The use case is that we want to accept client briefings for projects on the site using Toolset Forms. But with it being a private brief, it's important that the content of the post is entirely private between the client and us as site admins.
Please can you tell me if I can do this and, of so, how?
With our Access plugin you should be able to setup the user permissions that you desire.
Once you've correctly setup your permissions then your site should be exactly how you want it where only the Owners and Admins can see their respective posts.
Can I have a follow-up on this? There is no ability – that I can see – to limit the ability to read only an author's own posts. Just the ability to read or not read all posts in that post type.
And if I do that, then it is absolute that nobody AT ALL will be able to view posts other than the post author and admins?
Given that your users would be all under the same role then you won't be able to apply a read only type setting given that the read permissions apply to all users.
If you create a frontend template for your post you can utilize the conditional output to setup the display of the content to check if the user is the current author or if they are an admin and display the post content based on that.
However if this is on the backend if you de-select the edit any option then they won't be able to preview the other users post on the backend.
Please let me know if this provides a bit more clarity for you.
That is Correct, given that the user roles for wordpress itself doesn't include a Read Own permission then it's not possible to set this up.
However what i'm not clear on is if this is for the backend or for the frontend. Is it that you don't want other user's seeing the content itself on the Frontend? Because if you remove the Edit Any permissions and select the Edit Own permissions then only the owners of the Posts can preview/edit the posts on the Backend.
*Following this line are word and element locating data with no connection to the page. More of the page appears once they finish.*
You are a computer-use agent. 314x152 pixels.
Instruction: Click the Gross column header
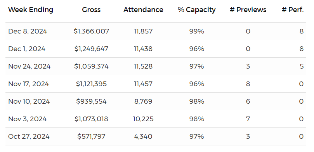coord(91,10)
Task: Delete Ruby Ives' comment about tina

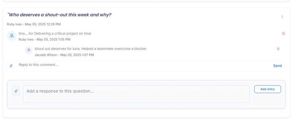Action: coord(283,34)
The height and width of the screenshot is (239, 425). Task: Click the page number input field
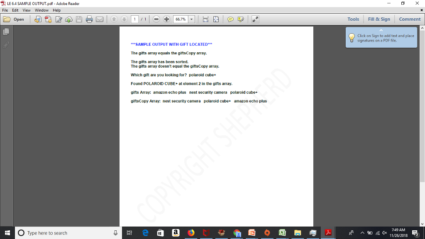coord(135,19)
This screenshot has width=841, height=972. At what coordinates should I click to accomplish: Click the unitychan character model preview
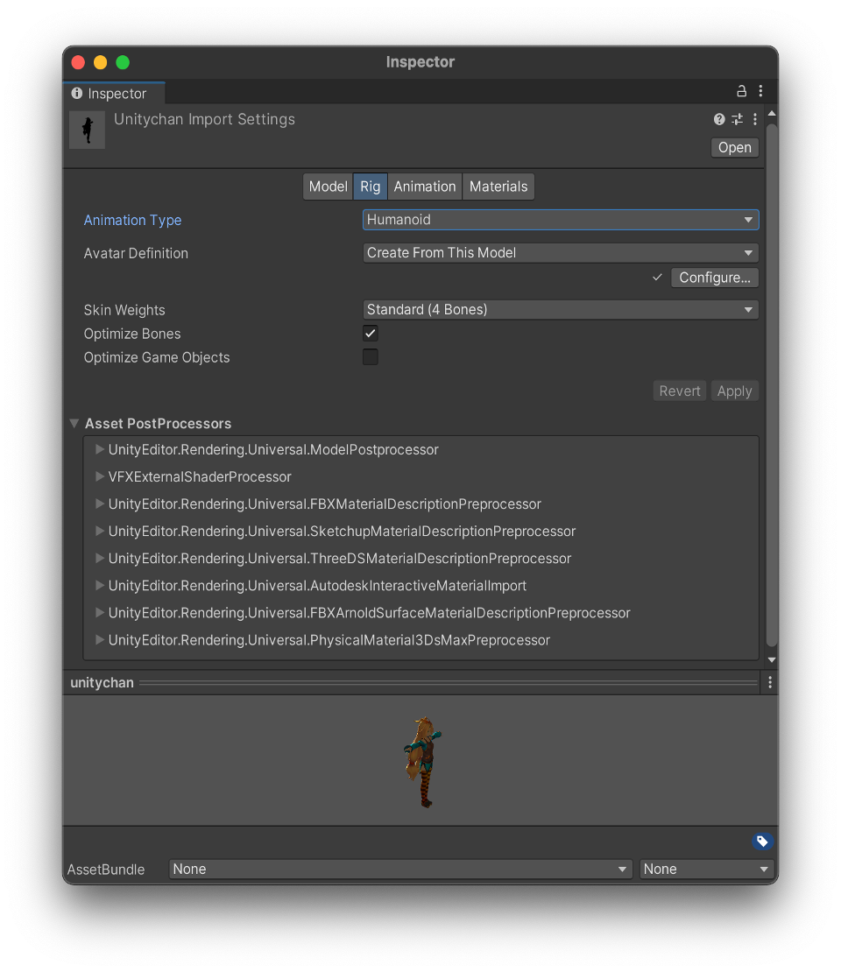pyautogui.click(x=422, y=762)
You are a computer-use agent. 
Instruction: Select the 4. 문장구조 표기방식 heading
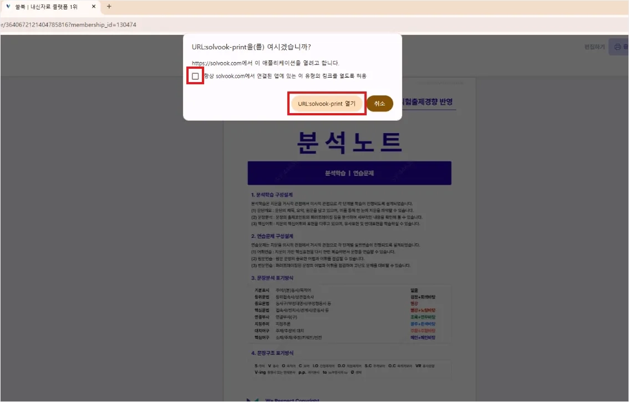[x=272, y=353]
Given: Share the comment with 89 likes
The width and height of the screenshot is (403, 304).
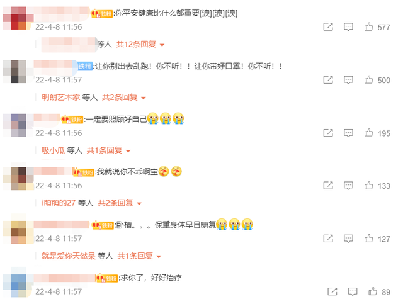Looking at the screenshot, I should tap(332, 291).
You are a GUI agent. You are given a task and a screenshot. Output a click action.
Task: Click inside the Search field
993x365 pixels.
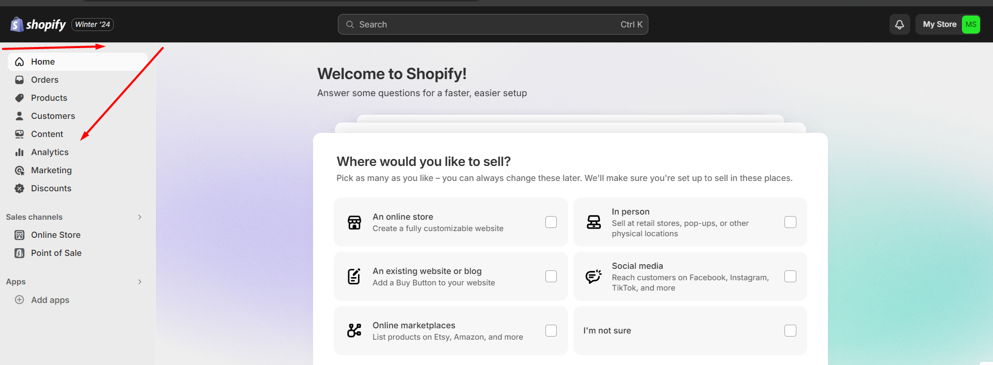tap(492, 24)
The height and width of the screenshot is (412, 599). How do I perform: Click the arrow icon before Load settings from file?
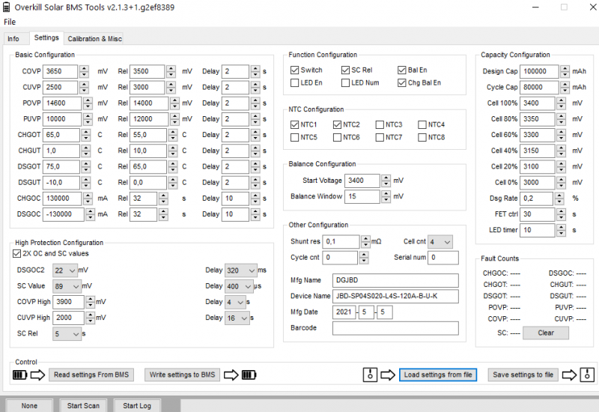pos(386,375)
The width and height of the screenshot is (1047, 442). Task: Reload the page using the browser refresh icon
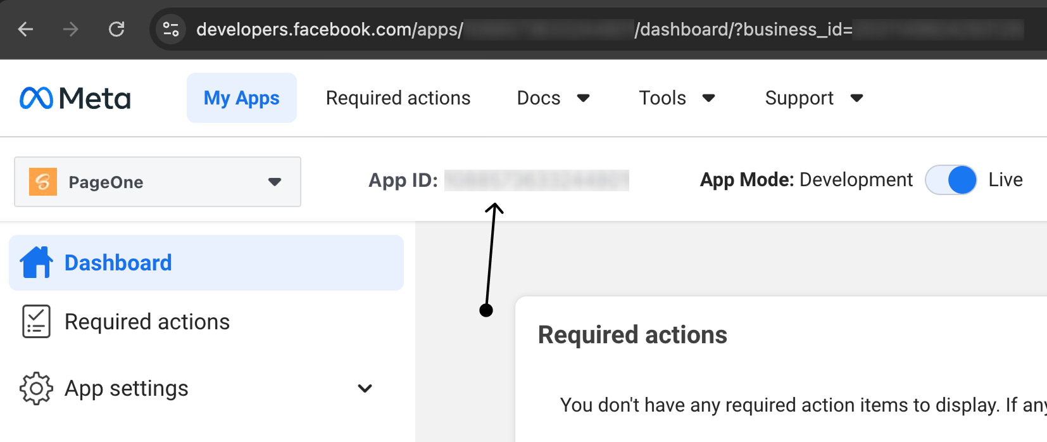point(116,29)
However for the frontend you will need to use the conditional code mentioned in my previous thread to check the post author.
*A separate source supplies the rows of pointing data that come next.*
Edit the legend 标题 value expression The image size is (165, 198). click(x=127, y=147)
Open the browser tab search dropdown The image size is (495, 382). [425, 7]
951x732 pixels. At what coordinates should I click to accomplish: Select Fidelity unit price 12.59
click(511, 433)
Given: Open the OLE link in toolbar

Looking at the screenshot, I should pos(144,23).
Are you building a custom page template for your posts on the frontend ? If so are you using the Gutenburg editor to create the frontend template?
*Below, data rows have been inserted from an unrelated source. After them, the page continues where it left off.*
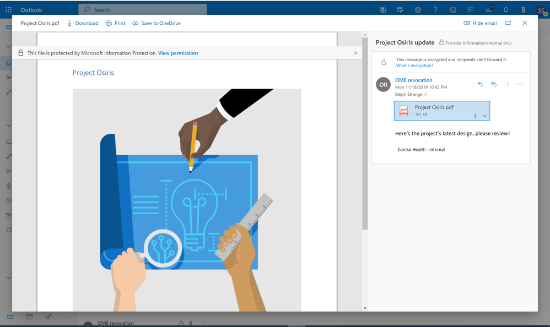Click the document preview vertical scrollbar

365,133
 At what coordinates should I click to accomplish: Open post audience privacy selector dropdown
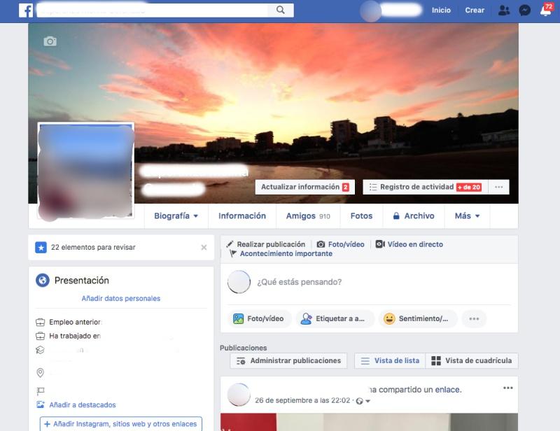pos(364,401)
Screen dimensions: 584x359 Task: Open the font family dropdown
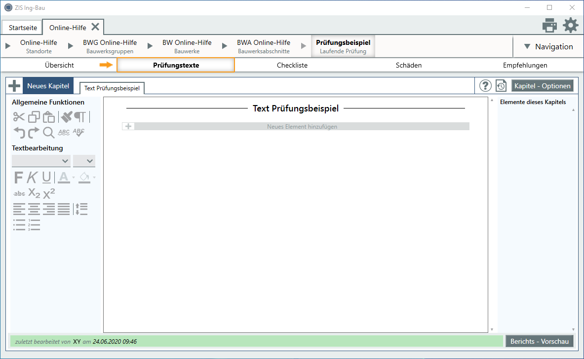41,161
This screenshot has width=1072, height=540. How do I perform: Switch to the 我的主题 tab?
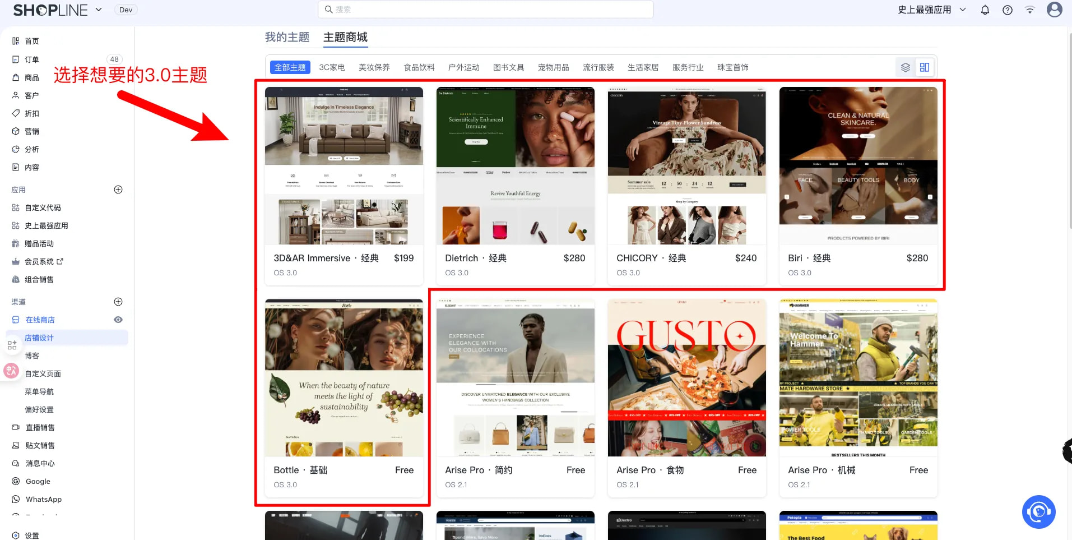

The reason for asking is because we have a conditional block that you can use to essentially wrap the entire template in a conditional statement.
The conditional will essentially achieve the same goal as a Read Own permission if setup correctly.
Please let me know if this clarifies the issue for you and I will be more than happy to continue assisting with this one.
This is for the front end. The intent is that Users can edit posts on the frontend, and that other users must be prevetned from seeing content that is not their own. No users (other than the site admin) will have any backend access whatsoever.
I am building page templates for the custom posts on the front end, and doing so using Elementor.